[Work request] The answer must consist of every line from the data that holds the string "Facebook".
======== Dataset
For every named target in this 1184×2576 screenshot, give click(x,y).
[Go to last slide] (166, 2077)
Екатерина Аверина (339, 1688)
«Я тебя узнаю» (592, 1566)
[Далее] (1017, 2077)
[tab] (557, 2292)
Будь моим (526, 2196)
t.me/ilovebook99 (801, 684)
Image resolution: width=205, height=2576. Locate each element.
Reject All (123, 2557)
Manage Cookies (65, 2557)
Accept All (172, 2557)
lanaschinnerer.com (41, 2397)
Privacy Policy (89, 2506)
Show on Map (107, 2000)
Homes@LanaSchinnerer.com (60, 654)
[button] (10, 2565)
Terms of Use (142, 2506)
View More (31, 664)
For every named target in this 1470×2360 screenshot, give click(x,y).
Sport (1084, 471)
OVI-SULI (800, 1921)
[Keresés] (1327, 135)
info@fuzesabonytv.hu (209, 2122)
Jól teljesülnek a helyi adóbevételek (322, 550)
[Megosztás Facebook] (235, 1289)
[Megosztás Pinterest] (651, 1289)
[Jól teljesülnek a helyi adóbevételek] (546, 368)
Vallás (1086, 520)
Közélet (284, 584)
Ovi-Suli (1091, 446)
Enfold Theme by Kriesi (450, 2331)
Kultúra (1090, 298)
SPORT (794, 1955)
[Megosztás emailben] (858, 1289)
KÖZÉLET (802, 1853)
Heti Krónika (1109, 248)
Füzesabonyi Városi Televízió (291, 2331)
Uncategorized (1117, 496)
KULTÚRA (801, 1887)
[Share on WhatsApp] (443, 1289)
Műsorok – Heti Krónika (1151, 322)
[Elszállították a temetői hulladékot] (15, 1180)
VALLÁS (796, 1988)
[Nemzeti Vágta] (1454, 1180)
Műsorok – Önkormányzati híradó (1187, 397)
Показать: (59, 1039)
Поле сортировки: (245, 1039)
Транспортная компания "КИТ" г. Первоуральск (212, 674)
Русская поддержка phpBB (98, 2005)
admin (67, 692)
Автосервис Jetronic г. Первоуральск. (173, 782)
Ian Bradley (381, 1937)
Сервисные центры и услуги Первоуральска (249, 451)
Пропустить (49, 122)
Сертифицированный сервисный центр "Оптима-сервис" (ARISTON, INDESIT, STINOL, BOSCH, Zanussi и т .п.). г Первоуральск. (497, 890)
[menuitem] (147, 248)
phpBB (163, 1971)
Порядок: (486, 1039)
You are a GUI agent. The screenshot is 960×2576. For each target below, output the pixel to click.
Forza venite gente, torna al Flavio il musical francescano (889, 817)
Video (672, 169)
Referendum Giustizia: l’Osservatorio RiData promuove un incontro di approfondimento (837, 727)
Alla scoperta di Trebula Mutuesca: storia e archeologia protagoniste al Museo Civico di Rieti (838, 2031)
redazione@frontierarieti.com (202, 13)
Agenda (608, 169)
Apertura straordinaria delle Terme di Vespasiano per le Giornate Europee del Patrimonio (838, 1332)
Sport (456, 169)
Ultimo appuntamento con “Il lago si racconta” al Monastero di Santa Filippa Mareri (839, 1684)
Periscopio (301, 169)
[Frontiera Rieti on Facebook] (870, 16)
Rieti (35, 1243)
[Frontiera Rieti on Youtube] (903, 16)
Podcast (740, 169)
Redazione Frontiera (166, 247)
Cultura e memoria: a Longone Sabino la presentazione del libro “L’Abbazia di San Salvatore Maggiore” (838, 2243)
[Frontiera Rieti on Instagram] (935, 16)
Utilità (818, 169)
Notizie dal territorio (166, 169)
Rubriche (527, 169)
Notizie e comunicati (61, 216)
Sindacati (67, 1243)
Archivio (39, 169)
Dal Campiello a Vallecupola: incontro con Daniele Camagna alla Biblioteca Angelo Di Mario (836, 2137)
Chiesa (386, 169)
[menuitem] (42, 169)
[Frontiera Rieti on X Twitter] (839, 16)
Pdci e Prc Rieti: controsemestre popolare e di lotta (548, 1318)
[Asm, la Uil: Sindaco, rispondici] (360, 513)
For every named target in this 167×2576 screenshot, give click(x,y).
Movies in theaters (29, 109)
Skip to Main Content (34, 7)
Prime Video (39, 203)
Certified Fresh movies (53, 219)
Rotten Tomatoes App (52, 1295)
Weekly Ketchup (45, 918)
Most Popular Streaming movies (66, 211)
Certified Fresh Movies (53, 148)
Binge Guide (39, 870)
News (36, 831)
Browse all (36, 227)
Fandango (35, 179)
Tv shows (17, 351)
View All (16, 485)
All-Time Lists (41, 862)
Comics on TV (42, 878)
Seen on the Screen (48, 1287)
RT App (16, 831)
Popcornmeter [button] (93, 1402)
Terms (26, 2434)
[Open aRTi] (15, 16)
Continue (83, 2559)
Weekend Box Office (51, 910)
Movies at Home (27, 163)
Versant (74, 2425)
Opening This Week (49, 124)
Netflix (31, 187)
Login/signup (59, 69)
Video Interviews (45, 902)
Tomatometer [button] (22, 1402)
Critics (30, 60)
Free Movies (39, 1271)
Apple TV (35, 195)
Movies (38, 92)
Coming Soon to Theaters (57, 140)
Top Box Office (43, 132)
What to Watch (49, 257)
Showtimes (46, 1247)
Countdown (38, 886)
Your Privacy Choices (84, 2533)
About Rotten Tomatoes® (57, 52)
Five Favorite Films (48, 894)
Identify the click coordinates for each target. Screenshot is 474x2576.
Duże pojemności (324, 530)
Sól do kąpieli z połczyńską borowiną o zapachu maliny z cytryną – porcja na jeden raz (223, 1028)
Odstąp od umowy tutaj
================
[Finished task]
[Megosztás Facebook] (235, 1289)
[Frontiera Rieti on Facebook] (870, 16)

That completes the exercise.